The above handles the downloading of the data to database. The transfer of downloaded data to sql database is easy with the help of pandas to_sql function again as described in the previous post. This allow easy handling of duplicated entries and addition of new data automatically.

Subsequently, to retrieve the data from database such as for “Basic Stock Technical Analysis with python“, we can make use of the SQLite command “Select * from histprice_table” to retrieve all the stock prices from the database. This is subsequently convert to Pandas Dataframe object to be used in cases where there is need for the historical data.

The following shows the sql database class. It has methods that can quickly build up database of historical price (see class method: setup_db_for_hist_prices_storage), update new data (see class method: scan_and_input_recent_prices) and retrieve the historical prices and dividend info from database (see class method: retrieve_hist_data_fr_db ).
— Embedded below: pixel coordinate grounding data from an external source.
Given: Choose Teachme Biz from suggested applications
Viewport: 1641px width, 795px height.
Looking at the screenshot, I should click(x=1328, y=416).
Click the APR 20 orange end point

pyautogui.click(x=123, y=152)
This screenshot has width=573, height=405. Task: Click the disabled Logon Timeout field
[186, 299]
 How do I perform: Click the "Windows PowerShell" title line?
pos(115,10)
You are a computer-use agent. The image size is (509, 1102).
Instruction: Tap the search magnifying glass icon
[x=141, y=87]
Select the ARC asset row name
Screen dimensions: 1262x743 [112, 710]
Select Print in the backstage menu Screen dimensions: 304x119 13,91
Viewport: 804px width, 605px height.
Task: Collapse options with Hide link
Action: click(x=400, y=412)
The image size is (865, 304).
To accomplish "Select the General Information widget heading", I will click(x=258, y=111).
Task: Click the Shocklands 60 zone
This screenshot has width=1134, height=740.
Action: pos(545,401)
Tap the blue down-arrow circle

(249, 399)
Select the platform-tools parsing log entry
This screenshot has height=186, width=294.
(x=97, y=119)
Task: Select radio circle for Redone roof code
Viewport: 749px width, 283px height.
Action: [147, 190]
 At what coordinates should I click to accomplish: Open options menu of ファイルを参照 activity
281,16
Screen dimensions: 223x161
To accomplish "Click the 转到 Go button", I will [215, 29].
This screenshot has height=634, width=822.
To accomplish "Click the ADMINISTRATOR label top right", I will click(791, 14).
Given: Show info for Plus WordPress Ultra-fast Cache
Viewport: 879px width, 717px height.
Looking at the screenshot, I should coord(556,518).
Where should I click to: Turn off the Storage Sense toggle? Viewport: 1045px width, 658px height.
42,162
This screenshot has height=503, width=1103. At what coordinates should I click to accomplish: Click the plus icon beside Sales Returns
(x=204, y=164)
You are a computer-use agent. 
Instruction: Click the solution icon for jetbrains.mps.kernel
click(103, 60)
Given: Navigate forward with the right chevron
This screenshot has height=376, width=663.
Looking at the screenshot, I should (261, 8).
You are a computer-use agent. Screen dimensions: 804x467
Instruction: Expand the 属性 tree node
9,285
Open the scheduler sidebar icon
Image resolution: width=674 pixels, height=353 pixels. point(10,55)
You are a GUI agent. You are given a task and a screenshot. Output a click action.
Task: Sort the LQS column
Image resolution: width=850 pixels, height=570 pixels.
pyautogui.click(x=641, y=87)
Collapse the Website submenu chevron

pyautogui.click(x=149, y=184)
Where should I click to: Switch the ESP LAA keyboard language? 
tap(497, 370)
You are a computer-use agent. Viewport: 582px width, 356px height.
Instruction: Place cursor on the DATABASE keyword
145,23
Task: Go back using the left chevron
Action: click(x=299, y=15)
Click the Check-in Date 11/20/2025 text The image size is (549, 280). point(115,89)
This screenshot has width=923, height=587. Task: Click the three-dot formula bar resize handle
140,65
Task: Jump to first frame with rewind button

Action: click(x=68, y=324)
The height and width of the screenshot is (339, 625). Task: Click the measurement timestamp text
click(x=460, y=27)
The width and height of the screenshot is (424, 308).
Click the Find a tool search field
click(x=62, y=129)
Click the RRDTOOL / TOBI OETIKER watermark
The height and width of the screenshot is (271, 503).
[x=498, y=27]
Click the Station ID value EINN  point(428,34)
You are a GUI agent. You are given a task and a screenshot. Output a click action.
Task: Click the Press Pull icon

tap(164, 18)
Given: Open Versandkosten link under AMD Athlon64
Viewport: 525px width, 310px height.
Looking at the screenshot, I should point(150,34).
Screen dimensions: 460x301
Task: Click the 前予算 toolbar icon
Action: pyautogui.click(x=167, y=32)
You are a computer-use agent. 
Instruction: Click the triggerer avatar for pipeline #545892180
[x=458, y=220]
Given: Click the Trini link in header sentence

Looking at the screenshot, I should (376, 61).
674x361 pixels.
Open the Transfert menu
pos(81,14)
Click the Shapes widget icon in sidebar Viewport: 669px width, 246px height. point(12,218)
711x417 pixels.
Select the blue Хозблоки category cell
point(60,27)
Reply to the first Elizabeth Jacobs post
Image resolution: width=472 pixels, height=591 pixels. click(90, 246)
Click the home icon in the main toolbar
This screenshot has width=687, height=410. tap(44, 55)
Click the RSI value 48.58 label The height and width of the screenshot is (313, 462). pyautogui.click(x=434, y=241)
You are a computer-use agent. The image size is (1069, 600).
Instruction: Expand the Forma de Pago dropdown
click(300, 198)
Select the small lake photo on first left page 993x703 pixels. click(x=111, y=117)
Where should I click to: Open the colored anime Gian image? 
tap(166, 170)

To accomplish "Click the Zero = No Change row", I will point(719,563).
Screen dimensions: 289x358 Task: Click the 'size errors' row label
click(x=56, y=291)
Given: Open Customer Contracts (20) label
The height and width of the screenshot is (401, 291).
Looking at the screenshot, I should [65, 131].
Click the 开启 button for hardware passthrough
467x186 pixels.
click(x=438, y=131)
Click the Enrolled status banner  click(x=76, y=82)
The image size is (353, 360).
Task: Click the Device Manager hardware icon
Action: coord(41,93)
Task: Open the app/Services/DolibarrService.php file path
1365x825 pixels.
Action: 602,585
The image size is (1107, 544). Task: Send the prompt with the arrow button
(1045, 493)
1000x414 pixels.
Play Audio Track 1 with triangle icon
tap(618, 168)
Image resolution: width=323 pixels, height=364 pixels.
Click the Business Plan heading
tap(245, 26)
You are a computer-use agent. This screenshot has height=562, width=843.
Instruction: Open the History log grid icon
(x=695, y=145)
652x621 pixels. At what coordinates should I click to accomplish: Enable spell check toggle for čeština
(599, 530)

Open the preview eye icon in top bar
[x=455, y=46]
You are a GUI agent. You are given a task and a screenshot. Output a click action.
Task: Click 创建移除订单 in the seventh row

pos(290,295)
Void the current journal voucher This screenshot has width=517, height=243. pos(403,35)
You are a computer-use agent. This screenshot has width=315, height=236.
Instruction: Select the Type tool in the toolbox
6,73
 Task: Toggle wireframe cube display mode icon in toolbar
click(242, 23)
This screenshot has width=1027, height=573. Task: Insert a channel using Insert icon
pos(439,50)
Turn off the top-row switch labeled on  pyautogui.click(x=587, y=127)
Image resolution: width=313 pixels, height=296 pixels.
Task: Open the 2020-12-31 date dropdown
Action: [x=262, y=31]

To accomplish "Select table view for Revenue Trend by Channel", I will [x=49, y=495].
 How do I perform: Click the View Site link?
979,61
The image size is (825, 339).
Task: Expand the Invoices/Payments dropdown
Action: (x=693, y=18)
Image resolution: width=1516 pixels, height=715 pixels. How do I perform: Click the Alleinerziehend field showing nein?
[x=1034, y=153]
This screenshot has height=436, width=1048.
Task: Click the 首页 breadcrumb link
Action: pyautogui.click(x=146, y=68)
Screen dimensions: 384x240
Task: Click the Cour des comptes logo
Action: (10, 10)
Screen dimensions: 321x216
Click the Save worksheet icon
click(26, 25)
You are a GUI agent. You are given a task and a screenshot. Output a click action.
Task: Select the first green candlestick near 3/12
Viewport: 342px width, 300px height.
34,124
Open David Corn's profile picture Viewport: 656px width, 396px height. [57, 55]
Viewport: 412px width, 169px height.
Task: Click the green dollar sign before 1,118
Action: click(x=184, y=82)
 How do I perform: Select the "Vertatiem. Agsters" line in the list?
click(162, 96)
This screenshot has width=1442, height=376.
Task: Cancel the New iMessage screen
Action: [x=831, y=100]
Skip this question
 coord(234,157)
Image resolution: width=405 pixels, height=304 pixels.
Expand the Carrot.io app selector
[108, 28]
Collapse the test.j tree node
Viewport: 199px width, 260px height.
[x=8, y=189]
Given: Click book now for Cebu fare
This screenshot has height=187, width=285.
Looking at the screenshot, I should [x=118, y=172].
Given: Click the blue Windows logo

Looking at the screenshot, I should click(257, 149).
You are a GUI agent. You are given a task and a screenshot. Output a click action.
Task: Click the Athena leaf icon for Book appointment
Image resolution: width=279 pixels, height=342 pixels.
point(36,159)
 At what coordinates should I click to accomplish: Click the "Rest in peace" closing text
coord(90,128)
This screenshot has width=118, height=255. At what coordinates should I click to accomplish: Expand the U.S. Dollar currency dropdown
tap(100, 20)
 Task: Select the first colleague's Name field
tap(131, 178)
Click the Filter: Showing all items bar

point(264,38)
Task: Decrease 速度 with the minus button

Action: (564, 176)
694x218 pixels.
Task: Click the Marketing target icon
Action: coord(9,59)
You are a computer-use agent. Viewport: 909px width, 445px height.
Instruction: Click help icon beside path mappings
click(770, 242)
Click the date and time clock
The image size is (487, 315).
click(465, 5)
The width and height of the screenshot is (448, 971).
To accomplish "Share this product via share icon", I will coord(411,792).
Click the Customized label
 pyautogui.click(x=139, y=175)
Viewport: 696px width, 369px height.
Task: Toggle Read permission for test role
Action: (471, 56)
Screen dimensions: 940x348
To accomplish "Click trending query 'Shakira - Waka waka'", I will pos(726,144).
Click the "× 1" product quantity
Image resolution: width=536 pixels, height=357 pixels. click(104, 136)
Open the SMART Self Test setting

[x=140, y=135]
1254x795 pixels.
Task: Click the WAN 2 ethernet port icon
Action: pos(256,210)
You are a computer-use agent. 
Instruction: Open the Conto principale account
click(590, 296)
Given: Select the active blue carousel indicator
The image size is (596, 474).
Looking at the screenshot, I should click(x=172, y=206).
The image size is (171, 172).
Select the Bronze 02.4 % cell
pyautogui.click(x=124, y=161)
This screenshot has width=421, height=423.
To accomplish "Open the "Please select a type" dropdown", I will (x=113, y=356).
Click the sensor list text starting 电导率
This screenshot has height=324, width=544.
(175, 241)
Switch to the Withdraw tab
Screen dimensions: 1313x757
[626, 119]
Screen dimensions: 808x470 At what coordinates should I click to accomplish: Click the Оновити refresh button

The number of data retrieved can be set using the date interval.

import re, sys, os, time, datetime, csv
import pandas
import sqlite3 as lite
from yahoo_finance_historical_data_extract import YFHistDataExtr
from Yahoo_finance_YQL_company_data import YComDataExtr #use for fast retrieval of data.

class FinanceDataStore(object):
    """ For storing and retrieving stocks data from database.

    """
    def __init__(self, db_full_path):
        """ Set the link to the database that store the information.
            Args:
                db_full_path (str): full path of the database that store all the stocks information.

        """
        self.con = lite.connect(db_full_path)
        self.cur = self.con.cursor()
        self.hist_data_tablename = 'histprice' #differnt table store in database
        self.divdnt_data_tablename = 'dividend'

        ## set the date limit of extracting.(for hist price data only)
        self.set_data_limit_datekey = '' #set the datekey so 

        ## output data
        self.hist_price_df = pandas.DataFrame()
        self.hist_div_df = pandas.DataFrame()

    def close_db(self):
        """ For closing the database. Apply to self.con
        """
        self.con.close()

    def break_list_to_sub_list(self,full_list, chunk_size = 45):
        """ Break list into smaller equal chunks specified by chunk_size.
            Args:
                full_list (list): full list of items.
            Kwargs:
                chunk_size (int): length of each chunk.
            Return
                (list): list of list.
        """
        if chunk_size < 1:
            chunk_size = 1
        return [full_list[i:i + chunk_size] for i in range(0, len(full_list), chunk_size)]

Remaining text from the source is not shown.